▸ **Problem requirements**
The line containing "The width and" and all lines following it in the listing below are to be reproduced exactly, with no other lines.
-------- Task input
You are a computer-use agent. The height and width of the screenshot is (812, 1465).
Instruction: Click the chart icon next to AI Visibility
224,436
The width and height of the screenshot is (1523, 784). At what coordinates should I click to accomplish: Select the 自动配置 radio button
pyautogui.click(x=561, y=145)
----------------
▸ **Response**
The width and height of the screenshot is (1523, 784). At what coordinates should I click to accomplish: Select the 自动配置 radio button
pyautogui.click(x=561, y=145)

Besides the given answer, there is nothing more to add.